Profit per equity partner: £562,000
Equity spread: £250,000-£630,000
Net profit: £235m
Profit margin: 25 per cent
Salaried partner remuneration: £190,000-£230,000
Revenue per lawyer: £354,000
Revenue per partner: £1,518,000
Revenue per equity partner: £2,340,000
Cost per lawyer: £266,000
Profit per lawyer: £88,000
No of partners: 626
No of equity partners: 406
No of female partners: 90
No of female equity partners: 38
Total no of fee-earners (including consultants, paralegals etc): 3,585
Total no of fee-earners (excluding consultants, paralegals etc): 2,684
Total no of staff: 7,445
Leverage ratio: 1:7.29
Equity partner to staff ratio: 1:9.51
Fee-earner to staff ratio: 1:1.08
Financial management: Partners receive a small monthly payment plus, until early 2004, a quarterly profit distribution. This system was meant to align performance with profit pay-out. Before this, profit was distributed on a monthly basis beginning the January after year-end. This left a 21-month gap from the beginning of the financial year and the month when pay-out began. This method hit some snags during 2003-04 because of a number of factors: a slowdown in work, poor cash collection, and the firm’s retained funds dipped to £161m, just £1m above the amount required to be kept within the firm according to the covenants connected to its 2002 $150m (£91.46m) private placement. Clifford Chance has now reverted to paying out on a monthly basis. Concerns over the private placement also meant that this year partners were asked to stump up cash to refinance part of its £30m bank facility.
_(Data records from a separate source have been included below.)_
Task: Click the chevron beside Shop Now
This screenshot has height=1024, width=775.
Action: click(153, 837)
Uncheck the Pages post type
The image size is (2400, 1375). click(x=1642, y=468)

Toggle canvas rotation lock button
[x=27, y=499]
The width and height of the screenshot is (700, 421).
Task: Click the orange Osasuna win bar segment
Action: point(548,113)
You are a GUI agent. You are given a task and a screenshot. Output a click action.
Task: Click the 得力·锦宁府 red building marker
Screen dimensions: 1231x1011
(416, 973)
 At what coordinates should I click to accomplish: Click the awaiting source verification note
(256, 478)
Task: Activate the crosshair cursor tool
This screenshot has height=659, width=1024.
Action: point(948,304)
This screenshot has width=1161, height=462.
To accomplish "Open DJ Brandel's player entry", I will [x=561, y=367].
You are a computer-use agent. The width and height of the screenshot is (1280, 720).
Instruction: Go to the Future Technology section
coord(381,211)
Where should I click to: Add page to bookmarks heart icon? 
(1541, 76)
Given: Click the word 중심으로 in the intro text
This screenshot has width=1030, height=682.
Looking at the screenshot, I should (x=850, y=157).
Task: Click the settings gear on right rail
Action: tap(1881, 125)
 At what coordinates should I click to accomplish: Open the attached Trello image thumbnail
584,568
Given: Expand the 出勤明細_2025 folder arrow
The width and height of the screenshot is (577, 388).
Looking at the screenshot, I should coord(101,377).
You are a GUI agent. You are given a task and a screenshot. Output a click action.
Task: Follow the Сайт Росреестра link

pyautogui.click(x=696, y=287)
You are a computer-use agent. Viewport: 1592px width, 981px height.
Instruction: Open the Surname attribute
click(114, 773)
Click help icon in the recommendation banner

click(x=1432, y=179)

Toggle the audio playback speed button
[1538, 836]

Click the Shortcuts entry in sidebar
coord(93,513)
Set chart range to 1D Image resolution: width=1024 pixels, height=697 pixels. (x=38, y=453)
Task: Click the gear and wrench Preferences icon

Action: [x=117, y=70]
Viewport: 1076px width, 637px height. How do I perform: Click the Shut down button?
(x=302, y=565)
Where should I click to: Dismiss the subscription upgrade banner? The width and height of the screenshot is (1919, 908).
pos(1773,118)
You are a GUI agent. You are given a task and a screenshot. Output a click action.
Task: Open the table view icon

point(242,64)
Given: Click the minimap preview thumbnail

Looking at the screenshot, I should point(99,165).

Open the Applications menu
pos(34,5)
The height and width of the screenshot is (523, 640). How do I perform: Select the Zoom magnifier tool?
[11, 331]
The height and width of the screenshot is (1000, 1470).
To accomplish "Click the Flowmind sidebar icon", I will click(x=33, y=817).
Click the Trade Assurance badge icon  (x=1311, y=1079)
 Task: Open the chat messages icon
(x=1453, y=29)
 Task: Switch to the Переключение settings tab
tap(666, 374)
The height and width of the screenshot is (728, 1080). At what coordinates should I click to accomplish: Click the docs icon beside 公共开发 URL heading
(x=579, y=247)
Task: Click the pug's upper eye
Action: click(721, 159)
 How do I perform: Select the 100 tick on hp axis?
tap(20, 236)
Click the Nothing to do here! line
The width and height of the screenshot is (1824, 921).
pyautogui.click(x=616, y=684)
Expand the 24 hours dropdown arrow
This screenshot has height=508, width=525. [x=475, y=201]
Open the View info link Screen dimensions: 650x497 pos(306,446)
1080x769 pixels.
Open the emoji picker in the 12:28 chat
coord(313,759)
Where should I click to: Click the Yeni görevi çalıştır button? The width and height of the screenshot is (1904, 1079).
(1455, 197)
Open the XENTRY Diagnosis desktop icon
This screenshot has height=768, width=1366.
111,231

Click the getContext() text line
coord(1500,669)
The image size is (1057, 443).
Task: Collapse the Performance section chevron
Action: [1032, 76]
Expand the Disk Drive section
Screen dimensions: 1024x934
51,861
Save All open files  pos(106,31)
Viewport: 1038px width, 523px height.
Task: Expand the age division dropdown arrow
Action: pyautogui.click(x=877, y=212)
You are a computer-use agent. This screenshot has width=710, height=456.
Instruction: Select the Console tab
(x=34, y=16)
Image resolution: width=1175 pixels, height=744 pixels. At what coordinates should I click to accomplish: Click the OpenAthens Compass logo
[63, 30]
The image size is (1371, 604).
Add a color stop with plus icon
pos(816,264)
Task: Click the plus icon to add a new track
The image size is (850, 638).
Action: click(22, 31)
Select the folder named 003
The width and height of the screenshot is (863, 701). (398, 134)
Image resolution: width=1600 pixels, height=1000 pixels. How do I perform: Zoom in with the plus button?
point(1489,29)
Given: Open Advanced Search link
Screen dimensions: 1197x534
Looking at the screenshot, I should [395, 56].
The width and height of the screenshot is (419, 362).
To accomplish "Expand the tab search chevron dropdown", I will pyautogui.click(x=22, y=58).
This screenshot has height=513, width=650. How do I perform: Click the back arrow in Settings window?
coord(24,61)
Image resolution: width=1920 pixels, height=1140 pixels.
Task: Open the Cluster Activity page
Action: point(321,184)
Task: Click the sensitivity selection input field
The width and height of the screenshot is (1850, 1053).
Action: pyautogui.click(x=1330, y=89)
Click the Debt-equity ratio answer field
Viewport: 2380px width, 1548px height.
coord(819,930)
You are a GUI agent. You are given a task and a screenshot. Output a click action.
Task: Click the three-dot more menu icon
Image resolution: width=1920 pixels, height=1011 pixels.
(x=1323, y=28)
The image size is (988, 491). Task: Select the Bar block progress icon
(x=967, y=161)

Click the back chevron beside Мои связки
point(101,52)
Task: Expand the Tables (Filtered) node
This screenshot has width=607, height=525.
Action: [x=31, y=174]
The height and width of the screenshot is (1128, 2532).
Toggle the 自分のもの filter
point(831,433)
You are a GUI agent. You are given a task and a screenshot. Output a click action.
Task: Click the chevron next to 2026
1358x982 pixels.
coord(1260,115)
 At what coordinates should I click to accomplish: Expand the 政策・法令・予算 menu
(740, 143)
Equity structure: Ten-year lockstep. Partners enter at 10 points and reach plateau at 100 units. A caveat to this is Clifford Chance’s US operation on the East Coast, where additional points are available for certain partners in addition to plateau units.
Billable hours targets: None.
Key clients: ABN Amro, Accenture, Barclays, Citigroup, Coca-Cola, EADS, Goldman Sachs, JPMorgan Chase, KKR, Royal Bank of Scotland, Siemens, Swiss Life, Telefonica.